Страница 5 из 8
Он знал и чувствовал, что должен немедленно подавить в себе это жалкое самодовольство, ничтожное самодовольство минуты, за которым она не видела долгих месяцев его тоски, голода одиноких ночей, голода, нарастающего во всех клеточках тела, разрушающего мозг, низводящего его до того состояния, когда он не может породить ничего, кроме самых мелких, животных мыслей; он знал, что прежде всего должен сдержать смех, потому что ему придется расплачиваться за него, он знал это, но не мог справиться с уродством минуты, с ограниченными возможностями тела. И чувствуя, что стоит в преддверии конца, который через минуту засосет его, он повторял свое единственное:
— Капля доверия! Капля доверия!
— Нет, у меня к тебе нет никакого доверия! — крикнула она и вскочила с тахты с тем злым спокойствием, которое по временам пугало его. Он поднял трубку, но ему никто уже не ответил. Потом, когда Флора захлопнула за собой дверь, он подумал: «Возвращается время пустоты».

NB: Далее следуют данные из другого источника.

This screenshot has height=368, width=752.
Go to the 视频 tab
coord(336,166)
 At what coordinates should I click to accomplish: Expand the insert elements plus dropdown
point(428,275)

Все же наутро она позвонила и предложила встретиться:
— Я могу быть в пять часов в «Клавдии», если хочешь, у меня будет свободный часок; мне надо поговорить с тобой.
— Может быть, ты придешь ко мне, как всегда, тебе не кажется, что так удобнее, лучше?
— Нет, не думаю, я только хочу поговорить, — засмеялась она.
— А дома нельзя?
— Ты ведь знаешь, что начнется, если я приду.
— Что?
— Я хочу с тобой поговорить, есть у меня одно дело.
— Но почему не дома?
В том, что она позвонила, было что-то обнадеживающее, но в словах «хочу поговорить» он вновь уловил все то же начало конца, о котором уже не первый день беспрерывно думал. Повесив трубку, он, как на экране, прочел где-то в темном углу комнаты все то, что вечером ему скажет Флора, но через минуту уже ничего не помнил, озарение прошло.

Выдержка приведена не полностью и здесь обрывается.